Spending nearly $6 million in taxpayer money on lawsuits against the federal government should make Ken Paxton nauseous – all of that financial frivolity! – but it appears to be a weird source of pride for Texas’ attorney general and his cronies higher up. Even as the Ws continue to remain elusive. The state’s record versus Obama is a paltry 7-12, with nine cases withdrawn. If the state of Texas were an NFL team, it would be playing for a high draft pick now, not the playoffs.
The latest of Texas’ 18 pending cases involves Planned Parenthood, a familiar foe – the Giants, say, or the Eagles to our Cowboys. In 2011, the Republican-led Texas Legislature moved to cut family-funding grants by 66 percent for Planned Parenthood and other family planning clinics across the state. Remaining monies were redirected to community health centers and county health departments that provide more comprehensive care, resulting in the closure of 82 family-planning clinics, a third of them affiliated with Planned Parenthood. The result: more babies born in poverty.
In addition to abortions, Planned Parenthood also offers prenatal care, assorted illness screenings (including for diabetes), and potentially life-saving treatments (vaccines, smoking cessation programs). In Texas, more than 11,000 women, all near or at the bottom of the income bracket, will be without care if Paxton and the boys get their latest wish. Last week, the attorney general and Gov. Greg Abbott announced their plan to eliminate Planned Parenthood from the state’s Medicaid program, which would result in a loss of about $3.1 million in aid.
Paxton et al. are basing their decision mostly on those craftily edited and widely debunked videos of Planned Parenthood employees allegedly selling baby parts.
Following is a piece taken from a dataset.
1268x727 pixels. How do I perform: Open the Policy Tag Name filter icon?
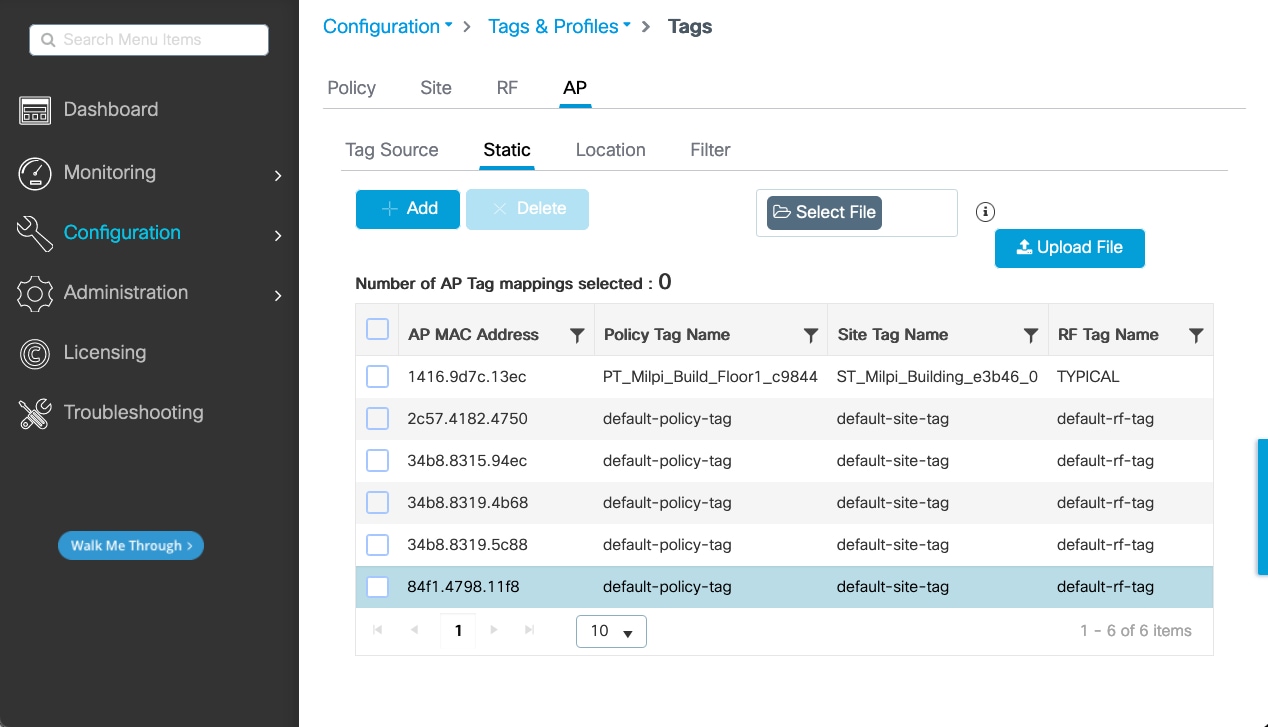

Several other Republican-led states have tried to push Planned Parenthood out of their Medicaid programs based on the videos. None has succeeded. What makes Texas think it can? Clearly, Austin’s finest, like the biggest, most tattooed monster truck drivers, have something to prove. Even after an 18-month state investigation into the videos –– that’s still ongoing –– and even after investigations by 13 other states that turned up nothing, Paxton and company want to take all of our hard-earned money and blow it on even more vindictiveness toward a White House that isn’t white enough, isn’t pro-Christian enough, and isn’t male-oriented enough for their liking.
Lawmakers in Austin may claim they’re on a mission from God to save taxpayer money, but it’s worth remembering that abortions at Planned Parenthood are done by a separate entity from the Medicaid-funded programs, one that receives zero public funds.
Planned Parenthood is more important now than ever –– and more important in Texas than in perhaps any other state. The largest number of uninsured people in the country live here. For uninsured women who are pregnant or have just given birth, their only resource for maternal care is Planned Parenthood. The state’s latest attack could mean death for some of them. And not figuratively. Real, bona fide, genuine death. In a recent national study, Maryland-based researchers found that pregnancy-related deaths in Texas across the board seem to have doubled from 2010 to 2014, making the Lone Star State one of the deadliest places to have a baby not only in the country but in the developed world.
“A national embarrassment,” said Eugene Declercq, a professor of community health sciences at the Boston University School of Public Health who led the national study.
The other day, a request was filed to stop Texas from eliminating Planned Parenthood’s funds. Though Paxton and Abbott have not commented, they will undoubtedly continue paying teams of Republican lawyers very pretty pennies to file additional paperwork in response.
Does anyone expect, after reading this piece, that Republican voters might maybe have a little trouble getting into Heaven? Do Republicans feel ashamed to behave as black-hearted hammer-heads? Have they no shame? What do their children think of them? Why do they hate America?